Burton Frasher (pronounced Frasier) was born in Aurora, Colorado in 1888 and died in 1955 in Pomona, California. Coming from a family of modest means, Frasher began working in his early teens as an itinerant crate maker who followed the fruit harvests from orchard to packinghouse. Even then, he carried a camera and made photographs in his spare time. His work brought him to the west coast where he made periodic excursions into the Sierra Nevada mountain range as he followed the harvest from California to Washington. By World War I, he decided that a small town stationary and photo business offered a more secure livelihood.
Even after settling in Pomona in 1920, the traveling life remained in Frasher’s blood. He seized every opportunity to motor about. An early photograph of Frasher shows him seated on a motorcycle with his young bride in a sidecar. After the birth of their son, Burton Jr., the couple switched to a covered car which offered more protection as they roamed further afield, frequently off road.
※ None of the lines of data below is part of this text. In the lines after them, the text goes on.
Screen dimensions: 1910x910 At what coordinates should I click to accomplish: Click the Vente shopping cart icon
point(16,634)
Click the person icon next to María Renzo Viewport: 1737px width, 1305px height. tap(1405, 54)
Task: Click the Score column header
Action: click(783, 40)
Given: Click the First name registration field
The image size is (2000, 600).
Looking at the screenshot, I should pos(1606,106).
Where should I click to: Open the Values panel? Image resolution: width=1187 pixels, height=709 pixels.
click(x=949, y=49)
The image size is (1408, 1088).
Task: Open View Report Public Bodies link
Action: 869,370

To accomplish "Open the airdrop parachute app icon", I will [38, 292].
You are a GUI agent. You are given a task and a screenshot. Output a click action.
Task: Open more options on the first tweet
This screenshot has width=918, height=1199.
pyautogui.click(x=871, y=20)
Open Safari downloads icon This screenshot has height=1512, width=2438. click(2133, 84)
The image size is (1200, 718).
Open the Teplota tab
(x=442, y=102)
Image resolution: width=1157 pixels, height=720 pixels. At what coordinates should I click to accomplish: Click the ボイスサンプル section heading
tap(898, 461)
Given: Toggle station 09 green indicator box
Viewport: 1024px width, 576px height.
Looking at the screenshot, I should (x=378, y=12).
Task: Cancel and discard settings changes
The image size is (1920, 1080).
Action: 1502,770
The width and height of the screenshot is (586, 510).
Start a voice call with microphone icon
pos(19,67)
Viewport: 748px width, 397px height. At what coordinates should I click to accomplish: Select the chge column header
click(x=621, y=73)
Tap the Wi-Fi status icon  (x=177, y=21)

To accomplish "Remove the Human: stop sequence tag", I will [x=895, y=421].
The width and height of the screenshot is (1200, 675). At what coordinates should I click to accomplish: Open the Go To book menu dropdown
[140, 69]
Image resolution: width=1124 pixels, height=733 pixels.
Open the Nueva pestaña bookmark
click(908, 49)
Burton Frasher was born the same year that George Eastman coined the word “Kodak” for his new mass market cameras. In contrast with amateur photographers, Frasher never cut technical corners by using elementary snapshot equipment. But “Kodak As You Go,” the early slogan promoting the amateur craze, was the guiding principle in Frasher’s life. His combined passion for automobile travel and photography also explains why Frasher’s postcards were so popular with the first generation of motoring tourists in California.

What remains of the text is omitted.